# Augusta Maine Competition?



## CornerCutter (Feb 9, 2017)

I'm thinking of setting up the 3rd competition in Maine. Please vote in the poll if you would attend. 
It would have all of the regular events and I would probably be in early spring.
Is this a good idea?


----------



## oneshot (Feb 10, 2017)

I would go if you had BLD and MBLD. My daughter would like to just compete in 2X2 if that's possible (she's only 6 but learning fast)

Oh, and I would be willing to help if there's anything I could do.


----------



## AidanNoogie (Feb 10, 2017)

oneshot said:


> I would go if you had BLD and MBLD. My daughter would like to just compete in 2X2 if that's possible (she's only 6 but learning fast)
> 
> Oh, and I would be willing to help if there's anything I could do.
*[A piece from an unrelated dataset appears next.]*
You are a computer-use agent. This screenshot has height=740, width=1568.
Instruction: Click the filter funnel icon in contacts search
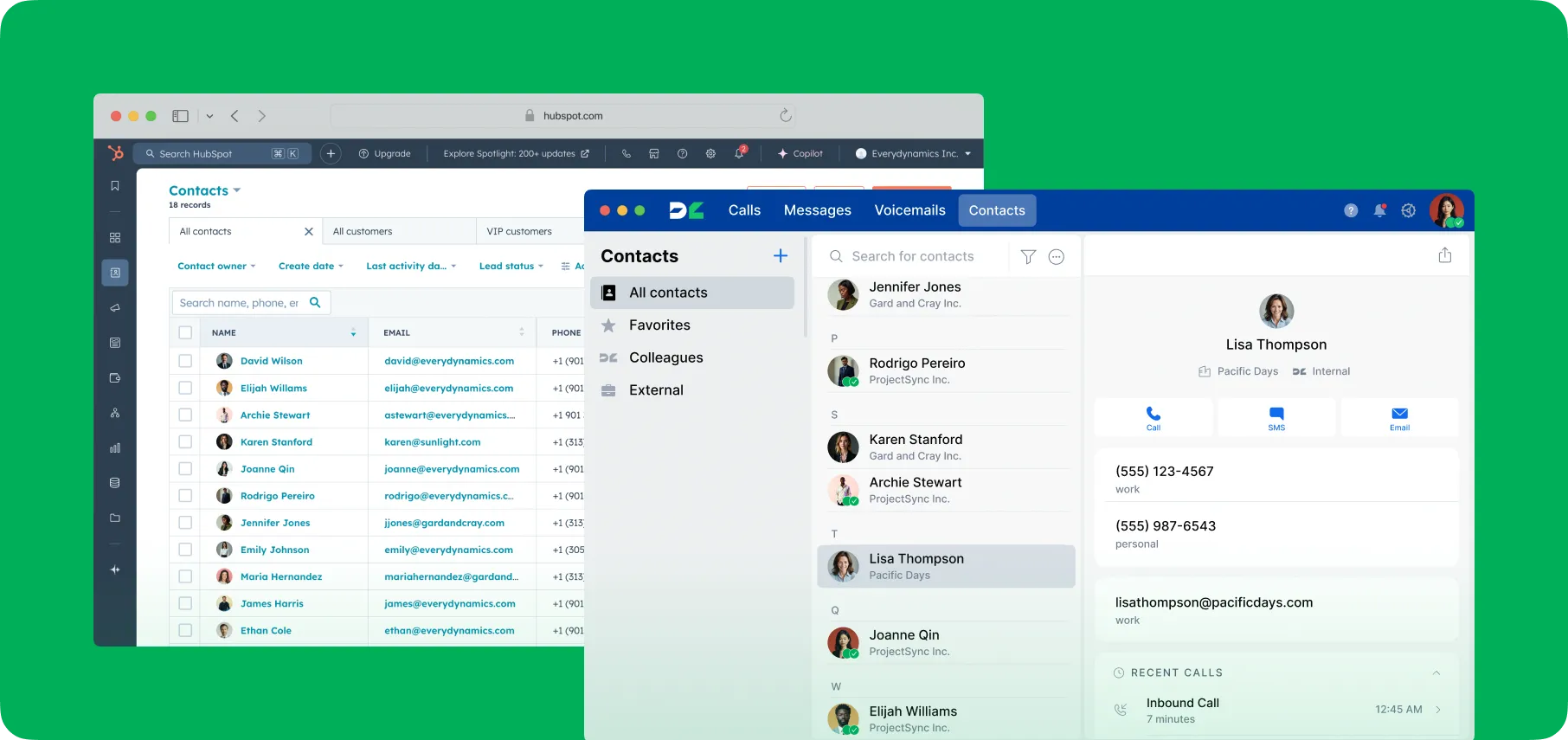pyautogui.click(x=1028, y=257)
We haven't made a schedule yet, so we might add 3x3 BLD,
It just depends if enough people would want to do it


----------



## AidanNoogie (Feb 10, 2017)

And yes, she could just compete in one event.

And we might need some help.


----------



## CornerCutter (Feb 12, 2017)

Just so everyone knows, we are working hard to plan for this competition.


----------



## PyraMaster (Feb 12, 2017)

Thats great! I would definitely go!

Hope it works out.


----------



## Connor_Dore (Feb 14, 2017)

I would love to attend. Hope the idea follows through!


----------



## AidanNoogie (Feb 15, 2017)

Connor_Dore said:


> I would love to attend. Hope the idea follows through!



me and CornerCutter are working on it!


----------



## CornerCutter (Feb 15, 2017)

Connor_Dore said:


> I would love to attend. Hope the idea follows through!



I'm glad your planning on coming!


----------